Medians are widely used by real estate agents because they are easy to calculate, aren’t skewed by the effect of a really expensive or really cheap property coming onto the market, and provide a simple message to buyers. They state how affordable an area is – if you can afford the median, then you can afford the majority of homes for sale in an area.

However, my mistake was comparing two median values in an area: 1) the median rentÂ  and 2) the median sales price. The set of properties available for rent was composed of completely different dwellings to the set of properties available for sale. For example, the median rent might have come from a 2 bedroom unit, while the median sale might have come from a 3 bedroom unit. As a result, the yields being calculated were much too low.

My mistake in comparing medians is repeated by many in the media every week in calculating property growth by comparing the median from one period with the median from another period. To be fair, it’s not entirely their fault, as they get their data from real estate agents.
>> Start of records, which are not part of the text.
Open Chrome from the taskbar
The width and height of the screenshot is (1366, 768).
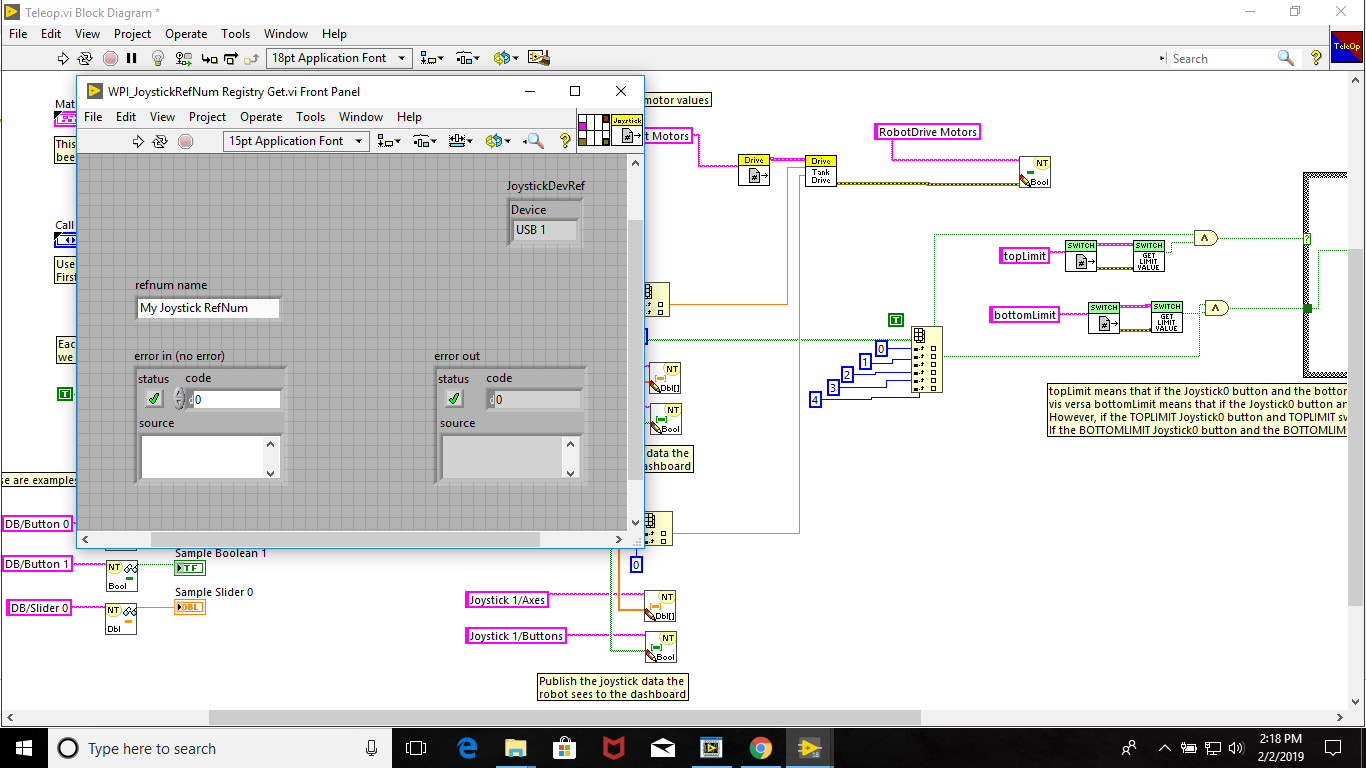pyautogui.click(x=760, y=748)
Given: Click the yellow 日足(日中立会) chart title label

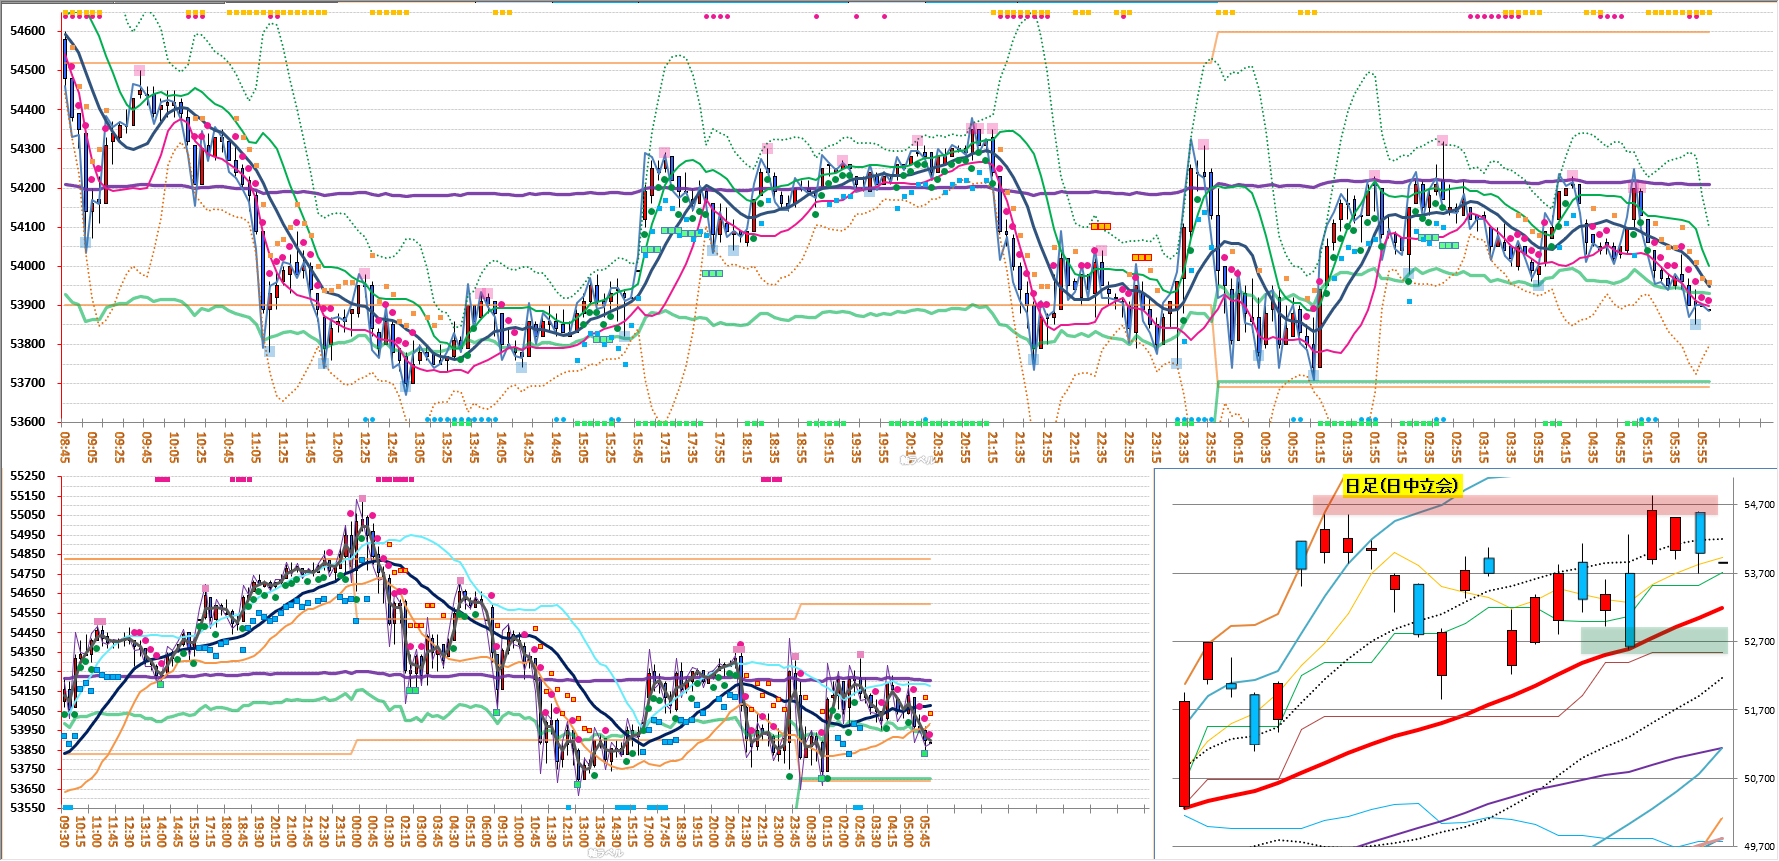Looking at the screenshot, I should (1402, 486).
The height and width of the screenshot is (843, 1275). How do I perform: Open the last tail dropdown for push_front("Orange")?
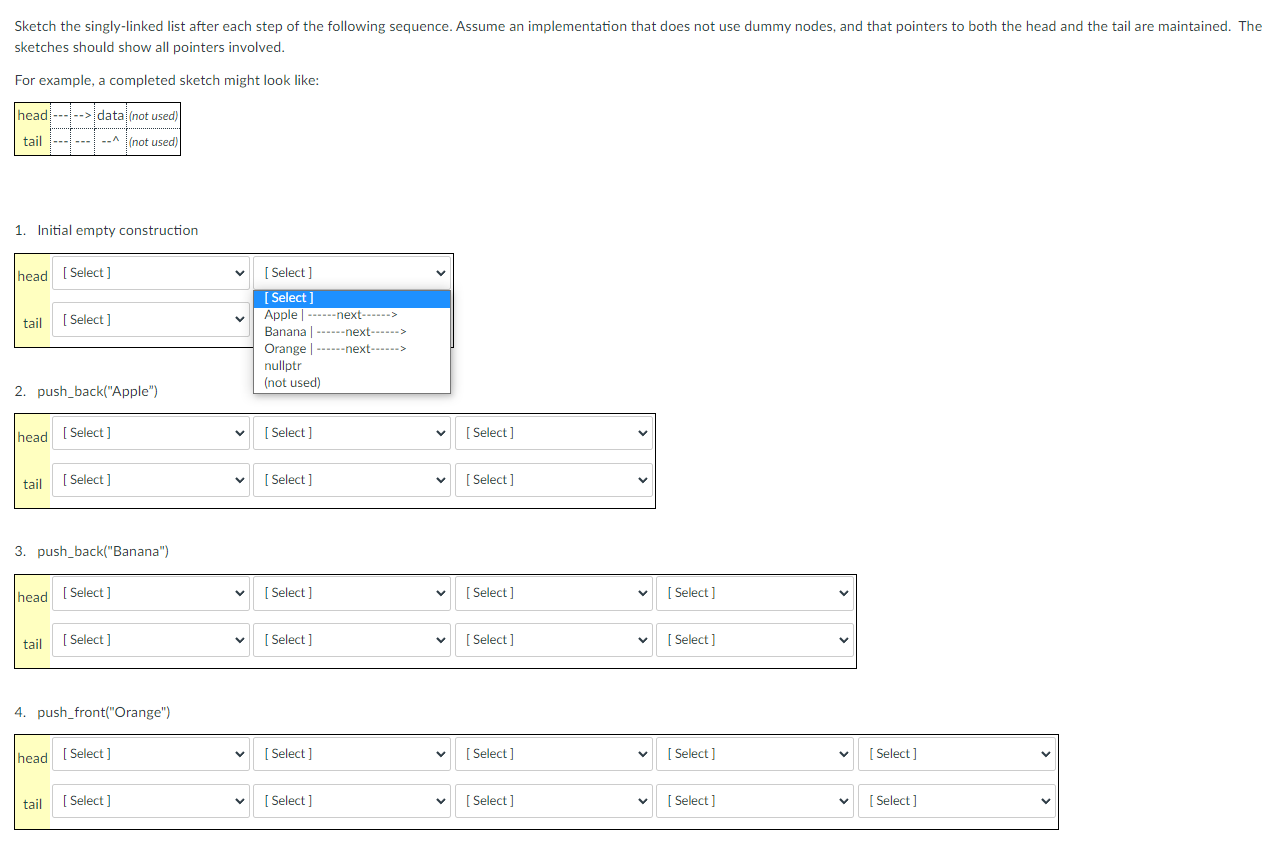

Statisticians are aware of the problems with using the median for calculating growth rates and have come up with three improvements. Christopher Joye has written a detailed overview, but I’ll provide my potted summary.

### Stratified Median

The Australian Bureau of Statistics (ABS) and Australian Property Monitors (APM) both use an approach of grouping properties into related sets (stratifying the data) prior to computing medians. If the groupings are done properly, then any skewing in one group will not affect another group too much, so data from different periods should be more comparable. However, it doesn’t eliminate the problem that properties sold in different periods might not be comparable in the first place.

### Repeat Sales

The main approach used by Residex is based on calculating the growth rate of properties sold in a given period based on how much they sold for last time. Comparing a property with itself clearly doesn’t have the same level of issue as comparing medians. However, a property might have been renovated (or even completely demolished and rebuilt) since its last sale, which adds a wrinkle to the calculation. Also, sales of new buildings cannot be included since there isn’t a prior sale to compare them with.

### Hedonic Method

The hedonic method is less interesting than it sounds, but is the main approach used by RP Data. In this method, sale data is combined with data on the nature of each property, e.g. precise location, land size, number of bedrooms, number of bathrooms, etc. In this way, like can really be compared with like, and more accurate growth rates can be calculated for properties in different areas. However, this approach is only as good as its data, and we need to trust that the statisticians at RP Data have gotten the good stuff. Also, historical data for all of these additional details are hard to find, so it’s not possible to do comparisons as far back as with the other approaches.

In conclusion, it is clear that the three improved approaches all have their strengths and weaknesses, but all are superior to the plain median. I was never able to update my little property stats program to collect enough data to make proper comparisons, but at least I learned the pitfalls of comparing medians.